Are you able to go private (at least initially)? Dr Suri is a top respiratory paediatrician who works privately at the Portland Hospital in London but he also works for Great Ormond Street Hospital (NHS).
Even if it means travelling to London for 1-2 days (as he will probably want to do tests), it may be worth to get peace of mind although you should reckon that the consultation can be between £150-£200 (this could last between 1-2 hours) and any tests on top of that. Not sure if this would be a possibility?
Does she have an inhaler? I would be pushing for at least ventolin as a 'stop gap' until she has been seen.
If she isn't taking feeds or you are worried please don't hesitate to take her to a and e
I am no expert but have the doctors considered laryngomalacia? A friend's son had this and has grown out of it now he is older.
I would love to go private but think we'll see what the respiratory appointment comes back with first, and I'll definitely discuss the laryngomalacia with them as its a possibility for sure after looking it up.
We do have an inhaler which does seem to help a little but as you say only a stop gap really.
So many things go round my head for what it could be but now need the tests. All your responses have agreed with my instinct of how serious this is and how important it is to get diagnosed ASAP, the problem is portraying this to the doctors when she often presents to them as ok. If we don't get anywhere next week then I will look in to going private, hadn't even thought abut this as an option before now, it would be well worth the money!
Thanks again everybody, very helpful!
seventwin - agree with the others about pushing for tests sooner. And frankly it pisses me off no end when docs diagnose a murmur as a flow murmur without doing an echo especially when the baby displays other symptoms. Please push for the echo asap. Grr on your behalf.
Are they doing a bronchoscopy ? My ds had a double aortic arch - birth defect where his aorta was malformed and was effectively strangling him. He was fine ish until he got an infection and needed to be ventilated. Extremely rare though. More common although still fairly rare are laryngomalacia or tracheamalacia. Or early asthma symptoms. You definitely need a specialist, as soon as possible, but you know that.
sounds very similar to my son, he was rushed into hospital at 5 weeks old wiht fast breathing and grunting, then again at 8 weeks with bronchiolitis. then every month until he was 2.5 he had a chest infection. he has just turned 3. he always had tugging in at his neck, chest recessions and his ribs also kick out at the end. we have had many admissions to hospital, and lots of inhalers and steroids-steroids always work.

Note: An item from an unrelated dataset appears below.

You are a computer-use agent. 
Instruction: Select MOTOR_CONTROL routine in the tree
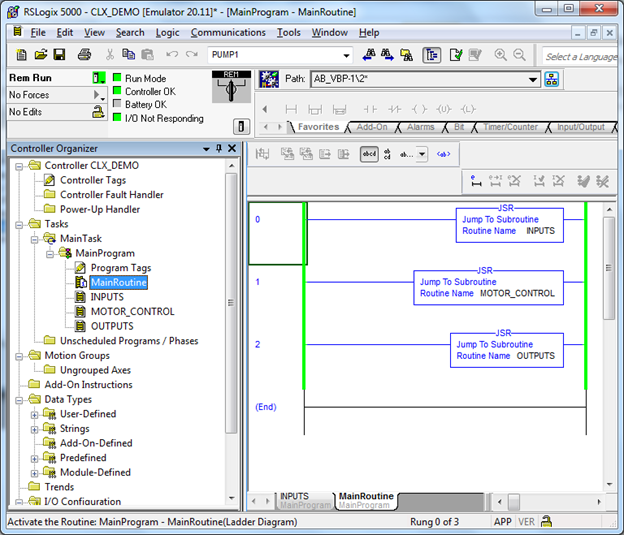click(x=132, y=312)
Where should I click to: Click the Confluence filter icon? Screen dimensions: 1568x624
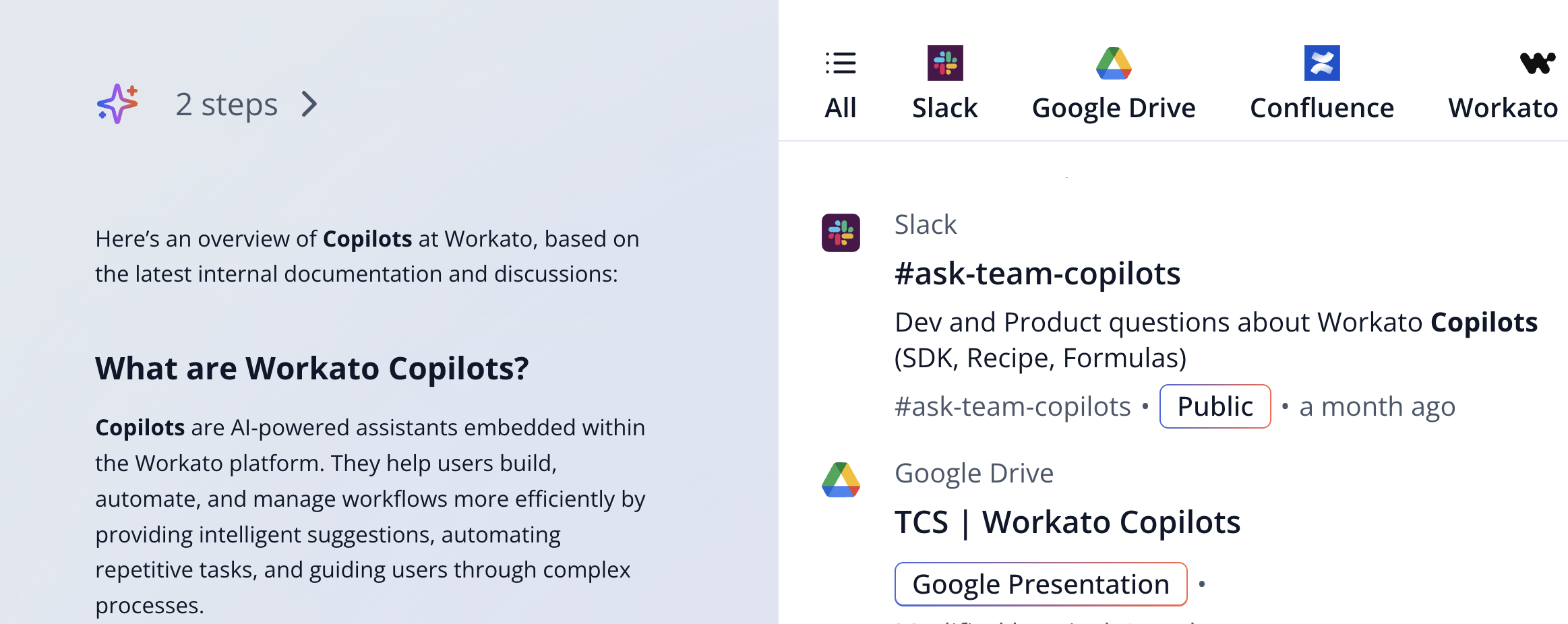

The specialist all seem to think that the bronchiolitis has caused this and whenever his immunity is down he gets "asthma/bronchiolitis" symptoms. it has been hard work. i had to wait quite a bit to see a specialist and actually the first lot were rubbish so changed hospitals- he has a tendency to be anaemic too and lacks vitamin d ? your baby might just outgrow it- i have met lots of bronchiolitis babies and they seem to outgrow it.

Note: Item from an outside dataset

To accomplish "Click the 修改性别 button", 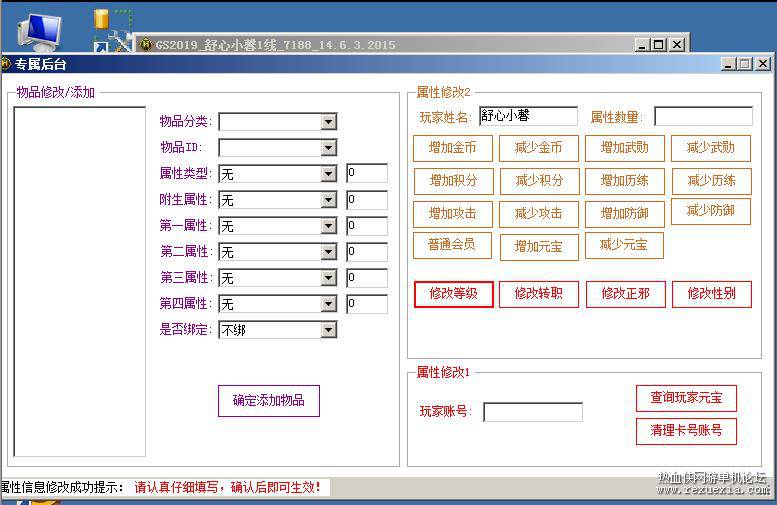I will 712,294.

my son was also poor at feeding, the breathing made him work hard and found feeding tiring. if i was you i would take baby to a good hospital a and e, that way they see baby when off colour etc, my son would be breathing fast etc but always smiled at the doctors which made it so worse- i felt they never looked beyond the smile!
Woops, ds2 had laryngomalacia. He had difficulty feeding and failure to thrive because of it. He outgrew it. I'm sure ds3 also had it but the GP wasn't convinced. We had lots of trips to a&e and he was very prone to croup but he is now 6 and although he still grunts when he has a cold he is very healthy.
After affirmation from all of you of the seriousness of this I got on the phone and to the GP last week and the appointment has been brought forward to this Monday 12th....so pleased. Have written a huge list of all issues which we can take with us. Also, have the echo on 27th November so all in place now which is good. She is feeding much better over the past couple of days which is good too. I'll keep a note of all your thoughts on what it could be and take them with us up the hospital!